Mantan kepala keluarga Castellano, Maurice, yang kini tengah menikmati masa tua, menerima kunjungan rutin Kevin di rumahnya, sore itu. Meski telah pensiun, mantan Don berjulukan "The Angel Face" ini tetap memantau gerak Kevin, sesekali memberi saran dan nasihat untuknya. Sebagai orang yang telah "membentuk" Kevin dari yang semula pelaku kriminal kelas teri hingga berhasil menjelma menjadi sesosok kepala keluarga yang disegani, tentu saja Maurice tidak lantas lepas tanggung jawab atas keponakannya itu.

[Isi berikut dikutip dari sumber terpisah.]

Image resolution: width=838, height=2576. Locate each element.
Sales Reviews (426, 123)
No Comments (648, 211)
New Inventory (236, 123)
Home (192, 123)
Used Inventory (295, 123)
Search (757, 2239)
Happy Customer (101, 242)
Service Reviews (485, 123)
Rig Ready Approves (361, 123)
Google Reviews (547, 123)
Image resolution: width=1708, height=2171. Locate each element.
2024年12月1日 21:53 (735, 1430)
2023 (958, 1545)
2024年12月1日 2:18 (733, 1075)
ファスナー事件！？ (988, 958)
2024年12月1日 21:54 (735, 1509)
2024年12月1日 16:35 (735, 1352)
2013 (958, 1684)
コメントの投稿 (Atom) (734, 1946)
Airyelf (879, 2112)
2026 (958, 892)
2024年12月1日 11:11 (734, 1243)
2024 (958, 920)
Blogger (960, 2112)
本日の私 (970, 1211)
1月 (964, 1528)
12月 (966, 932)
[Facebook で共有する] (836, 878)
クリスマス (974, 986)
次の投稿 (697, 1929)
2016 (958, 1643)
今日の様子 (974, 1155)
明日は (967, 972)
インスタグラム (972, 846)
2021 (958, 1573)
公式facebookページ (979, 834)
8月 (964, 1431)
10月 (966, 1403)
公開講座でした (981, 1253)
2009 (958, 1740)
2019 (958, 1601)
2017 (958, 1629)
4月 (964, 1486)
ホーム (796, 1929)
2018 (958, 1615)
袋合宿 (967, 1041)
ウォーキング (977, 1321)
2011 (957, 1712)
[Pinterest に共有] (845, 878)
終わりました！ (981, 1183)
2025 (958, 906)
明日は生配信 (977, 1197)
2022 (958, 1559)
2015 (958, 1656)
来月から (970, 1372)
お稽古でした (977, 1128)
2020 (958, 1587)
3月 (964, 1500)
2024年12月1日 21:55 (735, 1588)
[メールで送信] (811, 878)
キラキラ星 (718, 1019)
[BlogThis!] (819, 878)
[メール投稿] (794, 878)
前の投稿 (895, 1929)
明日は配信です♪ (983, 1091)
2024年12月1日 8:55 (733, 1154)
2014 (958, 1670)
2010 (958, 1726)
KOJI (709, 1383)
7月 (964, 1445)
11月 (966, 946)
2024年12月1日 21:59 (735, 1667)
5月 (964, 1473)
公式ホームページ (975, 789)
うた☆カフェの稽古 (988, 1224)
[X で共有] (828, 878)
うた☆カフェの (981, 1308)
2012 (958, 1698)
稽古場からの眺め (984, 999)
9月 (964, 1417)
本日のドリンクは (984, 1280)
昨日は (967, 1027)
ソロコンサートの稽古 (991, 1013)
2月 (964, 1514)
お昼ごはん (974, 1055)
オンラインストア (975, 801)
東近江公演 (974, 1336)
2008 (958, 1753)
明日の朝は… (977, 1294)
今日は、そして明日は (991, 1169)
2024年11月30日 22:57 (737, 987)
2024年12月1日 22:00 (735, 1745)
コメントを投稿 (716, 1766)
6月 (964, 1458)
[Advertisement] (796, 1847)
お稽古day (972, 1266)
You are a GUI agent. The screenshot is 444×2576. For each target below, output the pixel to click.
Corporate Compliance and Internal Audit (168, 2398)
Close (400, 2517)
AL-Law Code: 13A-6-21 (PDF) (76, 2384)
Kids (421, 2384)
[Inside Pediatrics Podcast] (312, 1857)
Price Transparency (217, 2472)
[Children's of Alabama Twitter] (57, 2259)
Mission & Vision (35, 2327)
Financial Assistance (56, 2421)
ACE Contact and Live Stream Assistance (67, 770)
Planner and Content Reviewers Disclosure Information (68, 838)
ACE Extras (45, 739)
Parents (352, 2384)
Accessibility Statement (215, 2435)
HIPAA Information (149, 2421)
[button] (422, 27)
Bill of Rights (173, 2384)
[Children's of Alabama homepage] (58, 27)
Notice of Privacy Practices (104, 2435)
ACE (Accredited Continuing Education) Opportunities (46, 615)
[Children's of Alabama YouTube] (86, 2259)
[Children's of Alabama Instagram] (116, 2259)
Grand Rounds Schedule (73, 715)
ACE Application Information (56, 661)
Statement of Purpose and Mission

Sementara bagi Kevin, Maurice adalah satu-satunya yang paling bisa dipercaya. Sosok yang dia anggap seperti ayahnya sendiri.

"Dari wajahmu, bisa kuterka, kamu belum berhasil menunaikan tugas menyingkirkan wanita itu," ujar Maurice, menatap lekat sang keponakan yang duduk di hadapannya.

Kevin tersenyum getir. "Tebakan Uncle tepat," sahutnya dalam sekali helaan napas. 

"Kawasan Brookine adalah salah satu area yang sangat menjanjikan. Kau tidak termotivasi?"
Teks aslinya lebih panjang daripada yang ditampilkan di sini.